Continuing from yesterday, I will write 10 lines of code today as well.
Scraping
I would like to complete the main body of scraping, which I could not complete yesterday.
It was a bundle install that got stuck yesterday, but when I reinstalled xcode, it worked fine lol
$ bundle install --path .bundle
Fetching gem metadata from https://rubygems.org/.................
Resolving dependencies...
Using bundler 1.17.2
Using mini_portile2 2.4.0
Fetching nokogiri 1.10.9
Installing nokogiri 1.10.9 with native extensions
Bundle complete! 1 Gemfile dependency, 3 gems now installed.
Bundled gems are installed into `./.bundle`
Now, let's write the processing of the perspective part using Nokogiri.
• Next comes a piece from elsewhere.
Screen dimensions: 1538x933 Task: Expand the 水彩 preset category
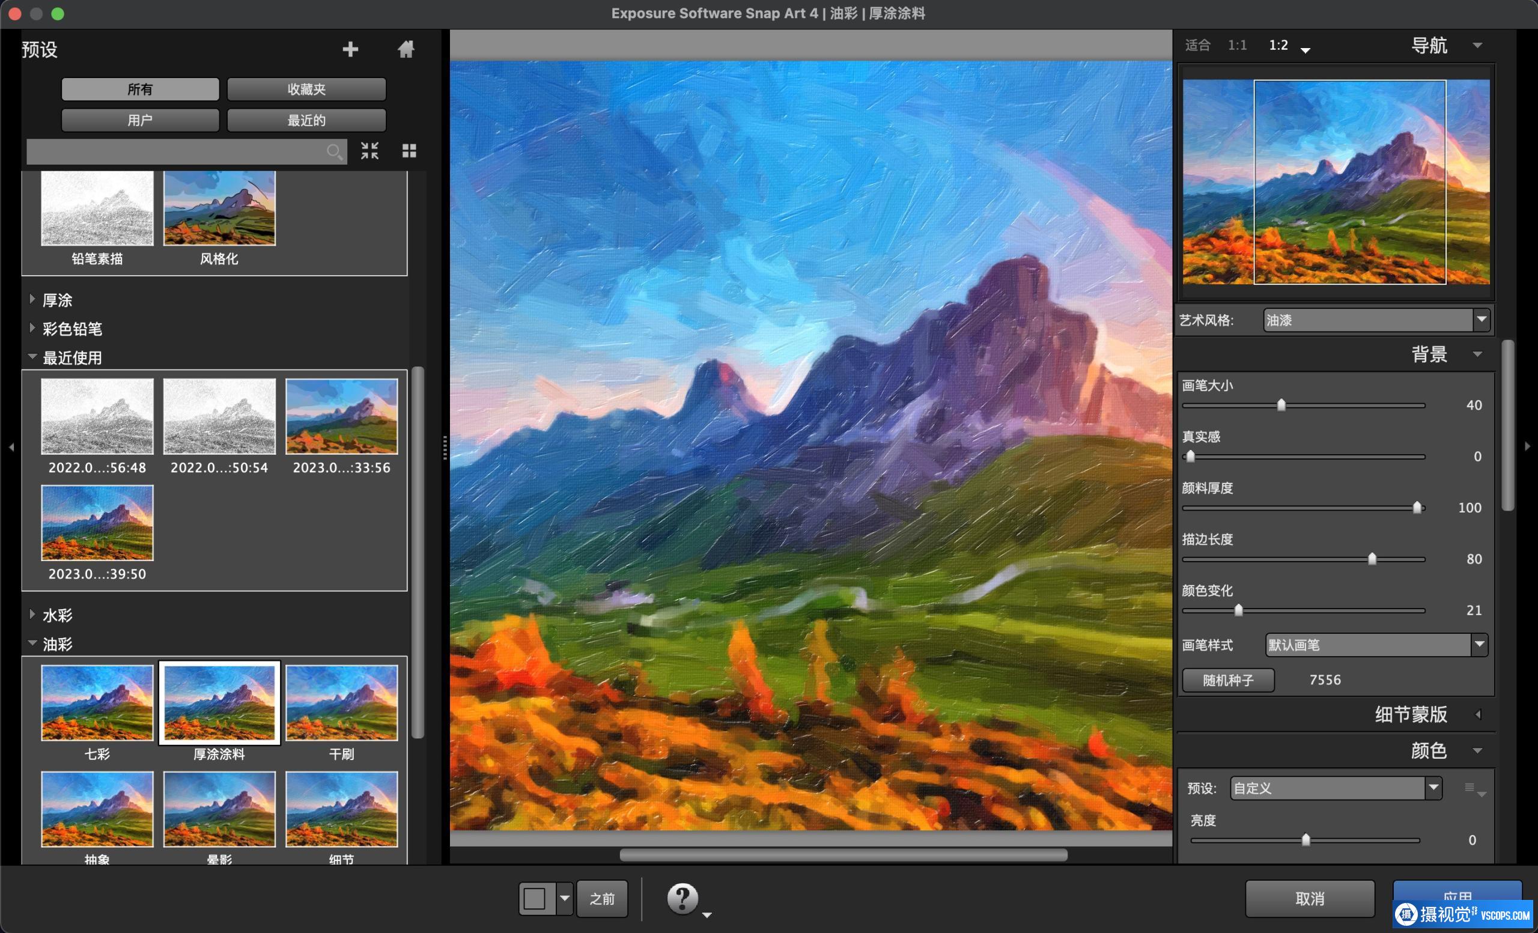57,615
This time, I just want to see the title of the animation, so I will extract the title.
I want to use nokogiri, so at the top of the file
require 'nokogiri'
I will describe here.
And in the continuation of the last time
#Parse the received HTML
doc = Nokogiri::HTML.parse(response.body, nil, nil)
#Extract necessary information from parsed information
doc.css(".l-searchPageRanking_unit_title").each{|div|
puts div.text.split("\n")[2].gsub(" ","")
}
Write the process to parse the HTML received in this way.
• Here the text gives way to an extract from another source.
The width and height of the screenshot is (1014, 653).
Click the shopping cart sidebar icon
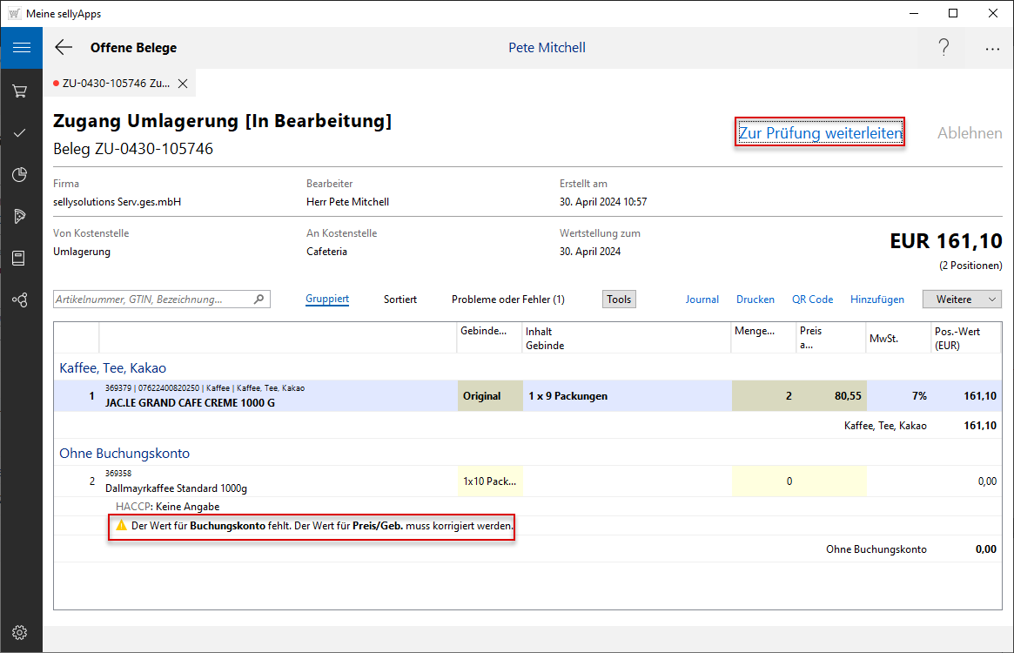click(21, 91)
You can execute ruby with the following command.
bundle exec ruby crawler.rb
Then
Do you want Kaguya to tell you? ~ Love brain battle of geniuses ~ (TV anime video)
Dropkick on My Devil'(dash) (TV anime video)
BNA BNA (TV anime video)
Kakushigoto (TV anime video)
I have reincarnated as a villain daughter who has only the ruin flag of the maiden game ... (TV anime video)
Wave, Listen to Me! (TV Anime Video)
Singing Yesterday (TV Anime Video)
Fruit basket 2nd season (TV anime video)
Appare-Ran! (TV anime video)
Princess Connect! Re: Dive (TV anime video)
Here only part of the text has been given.